Il calo della fecondità al Sud
La fecondità stimata in 1,18 figli per donna nel 2024 è un primao negativo: si tratta di un valore inferiore a quello dello scorso anno e sotto il precedente minimo storico di 1,19 figli per donna registrato nel 1995.«La contrazione della fecondità - sottolinea l’istituto di statistica - riguarda in particolar modo il Nord e il Mezzogiorno. Infatti, mentre nel Centro il numero medio di figli per donna si mantiene stabile (pari a 1,12), nel Nord scende a 1,19 (da 1,21 del 2023) e nel Mezzogiorno a 1,20 (da 1,24)». Il Sud può vantare la fecondità «relativamente più elevata» ma allo stesso tempo soffre della «flessione maggiore».
Cresce ancora l’età media del parto
Accanto alla riduzione della fecondità, fa notare l’Istat, nel 2024 continua a crescere l’età media al parto, che si attesta a 32,6 anni (+0,1 in decimi di anno sul 2023). «Il fenomeno della posticipazione delle nascite è di significativo impatto sulla riduzione generale della fecondità, poiché più si ritardano le scelte di maternità più si riduce l’arco temporale a disposizione delle potenziali madri per la realizzazione dei progetti familiari. L’aumento dell’età media al parto si registra in tutto il territorio nazionale, con il Nord e il Centro che continuano a registrare il valore più elevato: rispettivamente 32,7 e 33,0 anni, contro 32,3 anni del Mezzogiorno».
In Trentino-Alto Adige la fecondità più elevata, in Sardegna la più bassa
Il primato della fecondità più elevata continua a essere detenuto dal Trentino-Alto Adige, con un numero medio di figli per donna pari a 1,39 nel 2024, comunque in diminuzione rispetto al 2023 (1,43). Come lo scorso anno seguono Sicilia e Campania. Per la prima, il numero medio di figli per donna scende a 1,27 (contro 1,32 del 2023), mentre in Campania la fecondità passa da 1,29 a 1,26. In queste regioni le madri sono mediamente più giovani: l’età media al parto è pari a 31,7 anni in Sicilia e a 32,3 in Trentino-Alto Adige e Campania. La Sardegna invece si conferma la regione con la fecondità più bassa: nel 2024, il numero medio di figli per donna è pari a 0,91, stabile rispetto al 2023.

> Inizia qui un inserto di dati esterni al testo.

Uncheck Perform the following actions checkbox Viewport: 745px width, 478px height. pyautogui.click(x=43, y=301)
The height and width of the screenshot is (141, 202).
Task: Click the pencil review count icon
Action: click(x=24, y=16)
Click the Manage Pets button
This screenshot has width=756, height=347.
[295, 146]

Tra le province, quella in cui si registra il più alto numero medio di figli per donna è la Provincia Autonoma di Bolzano/Bozen (1,51 contro 1,57 del 2023). Seguono le province calabresi di Crotone (1,36) e Reggio Calabria (1,34) e quelle siciliane di Ragusa, Agrigento (entrambe 1,34) e Catania (1,33). Le province sarde sono quelle in cui si osserva la fecondità più bassa, per tutte inferiore all’unità, da Cagliari, che registra un valore pari a 0,84 fino a Nuoro, con un tasso dello 0,98.